La contessa raccontata da Valerio Aiolli
Valerio Aiolli ci presenta Francesca come una donna molto ricca di mezz’età, separata senza aver mai divorziato, diventata poi padrona del patrimonio dell’uomo alla sua morte. Era affascinante, vivace, e sempre elegante poiché aveva il culto della bellezza e del lusso. A Villa Altachiara si davano feste all’insegna del divertimento sfrenato, dove si consumavano droga e alcol. I suoi dipendenti la consideravano generosa ma anche instabile e di umore mutevole.

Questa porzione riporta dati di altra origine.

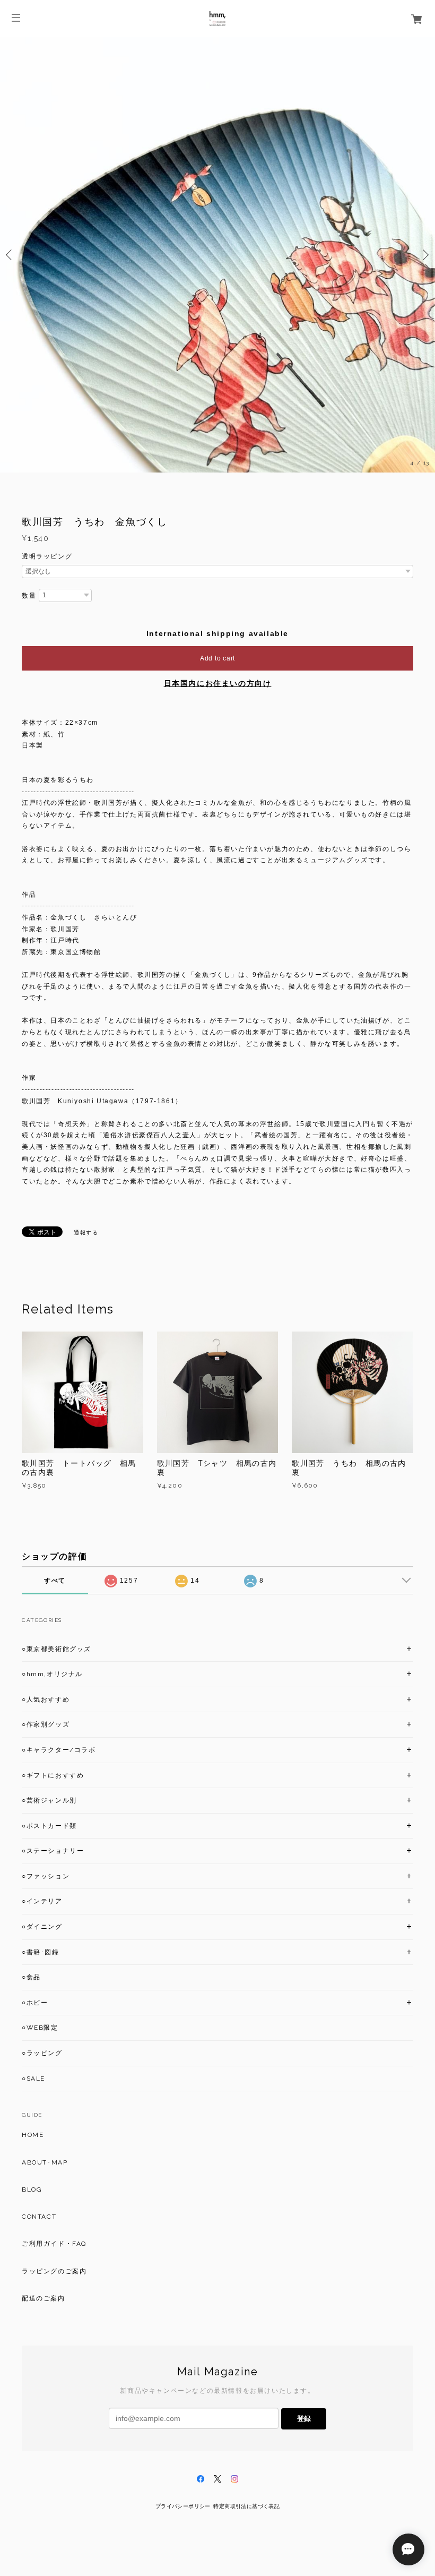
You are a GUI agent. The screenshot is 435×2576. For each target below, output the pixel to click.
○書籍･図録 (40, 1952)
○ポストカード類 (49, 1826)
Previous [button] (10, 254)
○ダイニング (42, 1926)
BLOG (32, 2189)
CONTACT (39, 2216)
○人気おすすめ (45, 1699)
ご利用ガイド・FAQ (54, 2243)
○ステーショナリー (53, 1850)
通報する (86, 1232)
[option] (217, 255)
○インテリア (42, 1901)
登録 (304, 2419)
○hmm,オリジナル (52, 1674)
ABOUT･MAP (44, 2162)
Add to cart (217, 658)
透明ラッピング (47, 556)
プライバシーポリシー (183, 2506)
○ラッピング (42, 2053)
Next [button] (424, 254)
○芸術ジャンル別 (49, 1800)
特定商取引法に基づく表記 (246, 2506)
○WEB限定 (40, 2027)
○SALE (33, 2078)
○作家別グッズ (45, 1724)
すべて (55, 1580)
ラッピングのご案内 (54, 2271)
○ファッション (45, 1876)
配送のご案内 (43, 2298)
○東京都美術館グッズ (56, 1649)
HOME (33, 2135)
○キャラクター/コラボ (59, 1750)
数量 (29, 595)
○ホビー (35, 2002)
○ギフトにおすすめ (53, 1775)
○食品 (31, 1977)
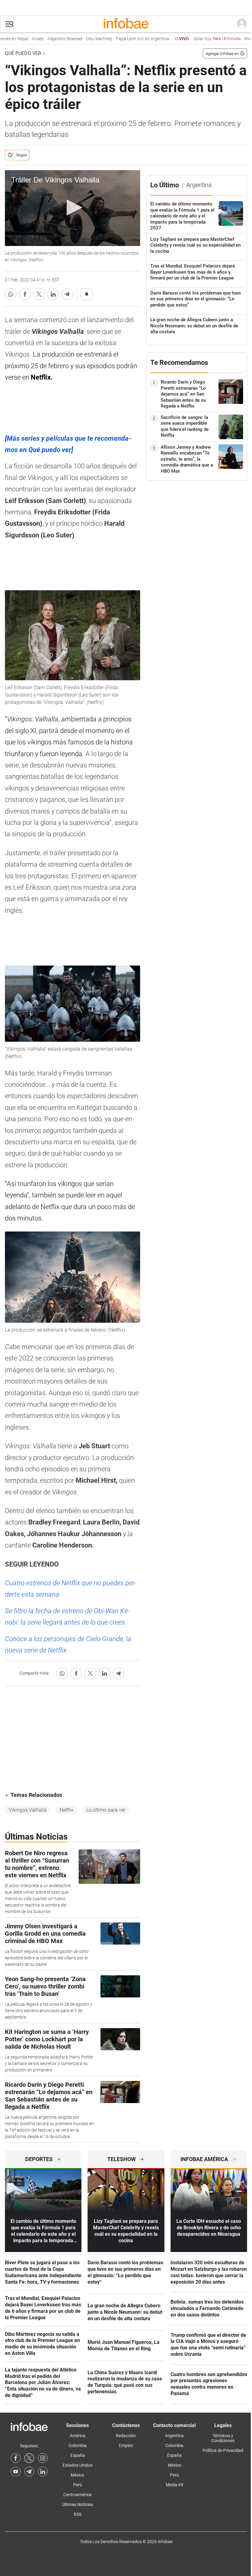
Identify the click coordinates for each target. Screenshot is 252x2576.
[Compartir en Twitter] (39, 294)
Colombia (78, 2445)
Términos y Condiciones (222, 2438)
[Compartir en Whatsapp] (11, 294)
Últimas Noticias (77, 2504)
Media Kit (174, 2484)
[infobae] (126, 24)
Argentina (174, 2435)
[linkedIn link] (43, 2471)
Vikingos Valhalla (28, 1810)
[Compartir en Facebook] (25, 294)
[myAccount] (242, 24)
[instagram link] (43, 2458)
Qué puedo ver (23, 53)
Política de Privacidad (223, 2450)
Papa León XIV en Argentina (127, 39)
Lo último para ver (105, 1810)
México (77, 2475)
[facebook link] (16, 2458)
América (77, 2435)
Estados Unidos (78, 2465)
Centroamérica (77, 2494)
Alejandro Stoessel (49, 39)
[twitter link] (29, 2458)
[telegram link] (29, 2471)
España (77, 2455)
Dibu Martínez (84, 39)
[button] (9, 24)
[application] (72, 208)
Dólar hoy (202, 39)
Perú (77, 2484)
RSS (77, 2514)
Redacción (126, 2435)
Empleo (126, 2445)
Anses (22, 39)
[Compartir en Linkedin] (53, 294)
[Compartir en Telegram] (67, 294)
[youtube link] (16, 2471)
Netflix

Accanto a lei c’era sempre l’ex amante, Maurizio Raggio. Figlio dei proprietari di un noto locale di Portofino, affascinante e ambizioso con amicizie influenti negli ambienti politici. Susanna, una giovane ex commessa di un negozio di abbigliamento dove la contessa faceva acquisti; una donna bella, appariscente nella quale forse Francesca rivedeva se stessa. E Tirso, il giovane amante messicano. Figlio di un imprenditore che lo considerava un fallito, assai soddisfatto quando pensava che avrebbe sposato la ricca ereditiera italiana. Un uomo più giovane di Francesca, dall’aria smarrita, di bell’aspetto e di una certa eleganza, ma piuttosto chiuso.
“Dà l’impressione di una persona sofferente, dotata di una timidezza rassicurante. E’ malinconico ed elegante, riservato”
Ricordavo per sommi capi la vicenda della morte della contessa Vacca Agusta, ignorando tutto ciò che vi girava attorno e che la precedeva. Valerio Aiolli ne fa un’approfondita analisi partendo dalle radici. Ci parla del luogo dove tutto è iniziato, Villa Altachiara, di chi l’ha fatta costruire e delle leggende che la riguardano. Qualcuno parlava di una maledizione simile a quella di Tutankhamon poiché i suoi proprietari furono tutti vittime di un destino avverso.
Ci parla delle origini degli Agusta e di come ottennero il titolo nobiliare, indirettamente anche di un pezzo di storia dell’Italia. Si avvale di vecchie interviste, articoli e testimonianze per darci una precisa ricostruzione della vicenda. Ci aiuta anche a riflettere sul fatto che, a partire da tale evento, iniziò anche un tipo di televisione diversa poiché nascevano trasmissioni dedicate unicamente all’approfondimento di fatti di cronaca nera. Siamo quindi invitati a pensare alle ragioni dell’interesse del pubblico in merito al crimine, fornendo un’analisi veritiera e condivisibile.
“… questi fatti criminosi generano angoscia ma, al tempo stesso, rassicurano. Ci sfiorano, ma toccano gli altri” dice Valerio Aiolli
Lo stile dell’autore è tipicamente giornalistico. Descrive i fatti con oggettività e imparzialità usando una precisione quasi chirurgica: curata nei dettagli, nella tempistica, nella descrizione dei contesti ambientali e storici. Il ritmo di lettura è lento poiché le dinamiche che si celano dietro la morte della contessa sono assai complesse e meritano spesso di una rilettura. La struttura è originale e funzionante. I capitoli si dividono in “dentro” e “fuori” dalla villa, luogo della morte di Francesca Vacca Agusta. Poiché ciò che accadde all’esterno di essa è altrettanto importante degli eventi consumatisi all’interno.
Avrei voluto conoscere maggiormente la storia di Francesca prima del suo ingresso in società. La sua infanzia, la sua famiglia d’origine e quello che era davvero mentre era ancora una ragazza modesta. Tutto il resto invece è attentamente inquadrato, sul finale è persino presente il profilo psicologico di lei con quelle che potrebbero ipoteticamente essere le ragioni di un eventuale suicidio.
L’autore ci mette al corrente della sorte delle persone coinvolte nell’indagine e, nell’ultimo capitolo, ambientato nel 2023, lascia lo spazio per una nostra personale interpretazione. Un piccolo brivido regalatoci attraverso le ultime enigmatiche, misteriose battute…
Ricordavate la vicenda di Francesca Vacca Agusta?